第一部「風船」/第三話

   第三に。


 数学の授業が今日の最後の授業であったので、担任である衛藤えとうはそのまま帰りのホームルームを始めた。簡単な連絡事項の列挙、起立、礼、「さようならー」のすぐ後、僕が椅子に座りきる前の中途半端な恰好の時に、梅野うめのが声を掛けてきた。

「よーぅ、神童さんよ、一緒に部活見学に行かね?」

 面倒臭い、というのが正直なところであった。僕はその内心を顔に出さないように気をつけながら、椅子に腰を落ち着ける。

 この梅野という奴、僕は全く覚えていないのだが、彼が言うにはどうやら幼稚園のクラスメイトだったらしく、入学式以来、良く僕に絡んでくる。まだはっきりとした友達がいない僕にとって、彼の存在はありがたいのだが、残念なことに彼の性格はどうにも苦手だ。

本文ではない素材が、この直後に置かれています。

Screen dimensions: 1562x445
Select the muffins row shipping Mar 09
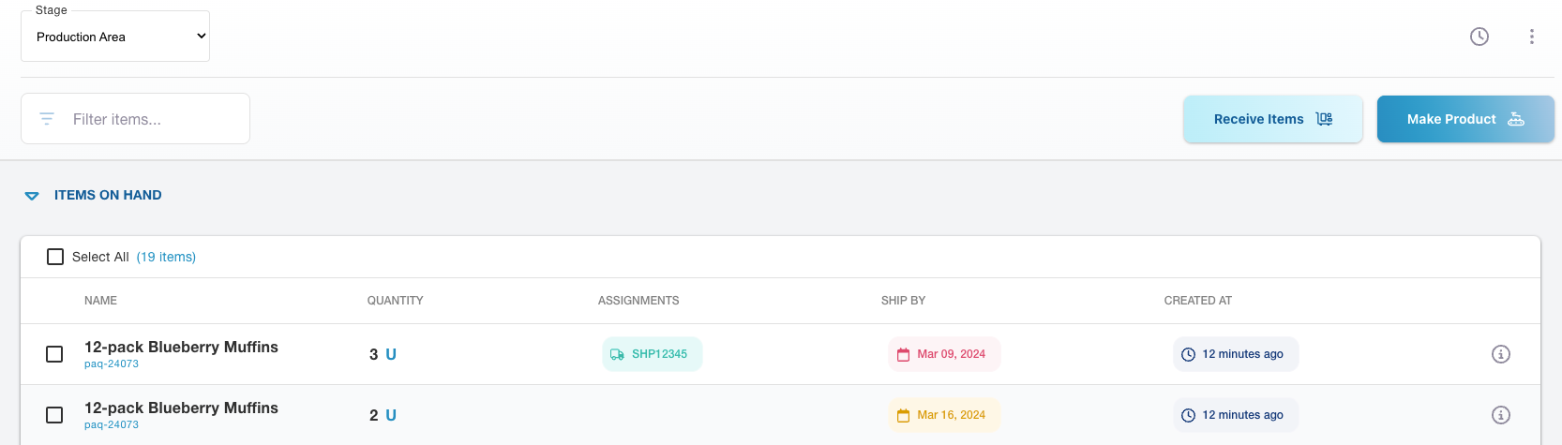(54, 354)
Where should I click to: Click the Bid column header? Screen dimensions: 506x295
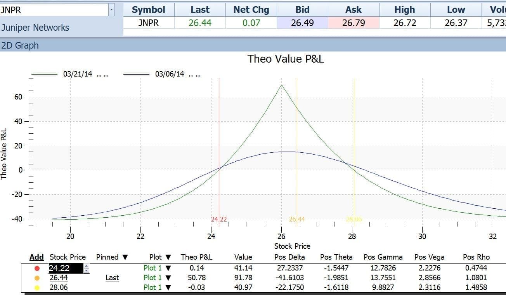(x=302, y=10)
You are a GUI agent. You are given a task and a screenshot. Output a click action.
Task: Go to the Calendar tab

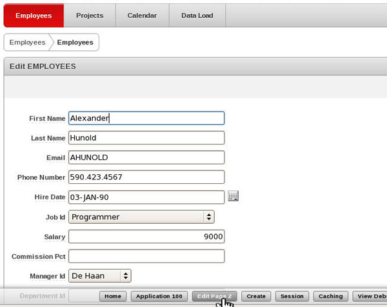pos(142,15)
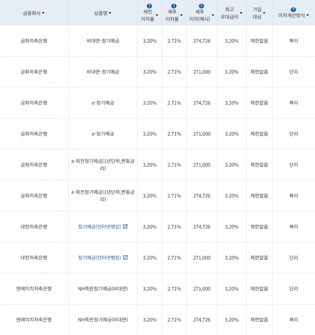315x335 pixels.
Task: Sort by the 세후이자(예시) column
Action: [213, 15]
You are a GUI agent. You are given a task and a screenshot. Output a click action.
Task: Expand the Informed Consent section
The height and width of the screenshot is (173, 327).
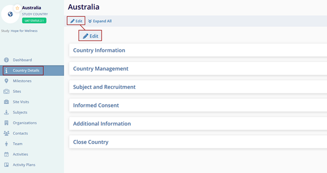click(198, 105)
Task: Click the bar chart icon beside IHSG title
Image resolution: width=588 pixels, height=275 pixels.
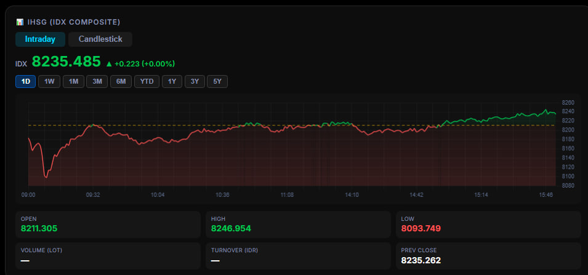Action: [x=20, y=22]
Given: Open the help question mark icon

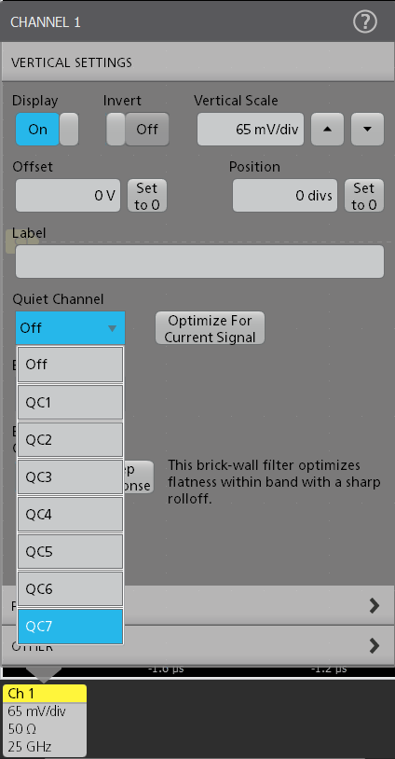Looking at the screenshot, I should click(365, 21).

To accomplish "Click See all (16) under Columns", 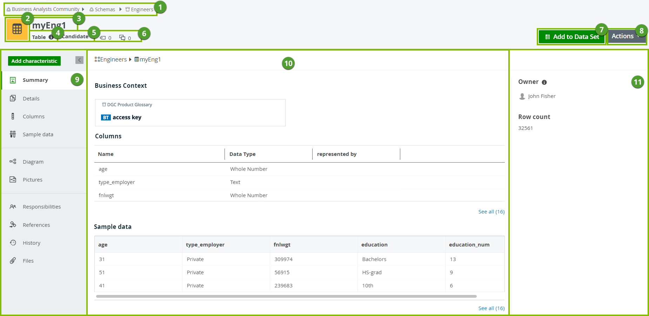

彼は典型的なお調子者なのである。悪く言えば馬鹿なのである。僕を「神童」なんて呼んだのがその証拠だ。僕が本気で嫌がっていることに、きっと彼は気付いていない。

今だって坊主頭を嬉しそうに六方に揺らして、満面の笑みを浮かべている。何なのだ、その灰色の頭は。もう野球部に入る気満々ではないか。部活見学と言っても野球部にしか行かないであろうことは明白である。僕が運動音痴であることは言ってあるはずなのに、なぜ僕を誘うか。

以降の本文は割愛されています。